Amy Gutmann poses with a student dressed as a suicide bomber at her Halloween party in 2006. Talk about having no taste.
A regular indictment leveled against advocates of school choice is that they have no taste when it comes to the quality and purpose of education. As Amy Gutmann, the president of the University of Pennsylvania and author of Democratic Education, put it: “advocates of parental choice and market control downplay the public purposes of schooling, and this is not accidental. It coincides with the idea of consumer sovereignty: the market should deliver whatever the consumers of its goods want.” If schools should do whatever the consumer wants, according to this way of characterizing choice supporters, then those choiceniks can’t favor particular educational standards or approaches. Choice supporters wouldn’t be able to denounce a Jihad school, for example, because consumer preference is the only issue that matters.
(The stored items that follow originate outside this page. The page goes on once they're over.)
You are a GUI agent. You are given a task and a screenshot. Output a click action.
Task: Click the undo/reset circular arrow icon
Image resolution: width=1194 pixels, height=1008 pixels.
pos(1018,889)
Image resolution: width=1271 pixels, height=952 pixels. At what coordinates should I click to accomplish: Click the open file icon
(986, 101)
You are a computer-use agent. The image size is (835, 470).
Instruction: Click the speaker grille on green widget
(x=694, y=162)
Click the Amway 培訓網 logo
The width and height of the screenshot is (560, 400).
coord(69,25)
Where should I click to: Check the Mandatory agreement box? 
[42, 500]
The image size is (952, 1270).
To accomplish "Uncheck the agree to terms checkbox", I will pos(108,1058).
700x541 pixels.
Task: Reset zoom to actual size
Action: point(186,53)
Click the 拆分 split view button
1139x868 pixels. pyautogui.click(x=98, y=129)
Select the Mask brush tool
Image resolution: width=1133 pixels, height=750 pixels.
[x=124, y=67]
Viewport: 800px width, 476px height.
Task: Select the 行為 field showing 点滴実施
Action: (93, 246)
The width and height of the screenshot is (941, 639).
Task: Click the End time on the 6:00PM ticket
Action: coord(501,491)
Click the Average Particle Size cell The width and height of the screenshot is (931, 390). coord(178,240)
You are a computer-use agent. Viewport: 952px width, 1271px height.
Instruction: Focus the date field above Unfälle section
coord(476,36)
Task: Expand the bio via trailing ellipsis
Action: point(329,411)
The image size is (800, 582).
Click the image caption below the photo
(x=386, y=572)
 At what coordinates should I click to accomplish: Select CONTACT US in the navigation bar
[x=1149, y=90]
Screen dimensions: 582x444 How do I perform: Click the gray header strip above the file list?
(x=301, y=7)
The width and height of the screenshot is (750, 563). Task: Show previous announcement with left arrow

This caricature of choice supporters is mistaken on many levels. First, just because choice supporters want to empower parents to select their school doesn’t mean that the choice advocates are unable to have their own preferences about what schools would be better for people. Similarly, I might believe that smoking is bad for one’s health, even as I am willing to recognize other people’s liberty to choose to smoke or not. Or perhaps an easier example — I may think a movie is awful and contains harmful messages and still believe that people have a right to see it. Believing in liberty doesn’t mean being indifferent to what other people like or do. It just means not wanting to coerce them into doing or liking what I prefer.
Favoring choice does not require abdicating all taste. Advocating choice requires believing that people have a right to have their own bad taste. Favoring choice can also be supported by a belief that people are less likely to make bad choices for themselves than someone else would on their behalf.
Second, most choice supporters recognize some need for public regulation of the schools that are chosen. These regulations could be as minimal as the public health and safety regulations that affect restaurants or could be more extensive to include instructional issues. The point is that almost no school choice supporters are anarchists, so there is no need for the Amy Gutmann’s of the world to act as if they all are.
Choice supporters can have personal taste and standards and most also favor public standards that place limits on choice. At least most choice supporters would have better personal taste and standards than to pose for a photo with a Halloween party guest dressed as a suicide bomber, even though almost all of us would recognize someone’s right to have such awful taste.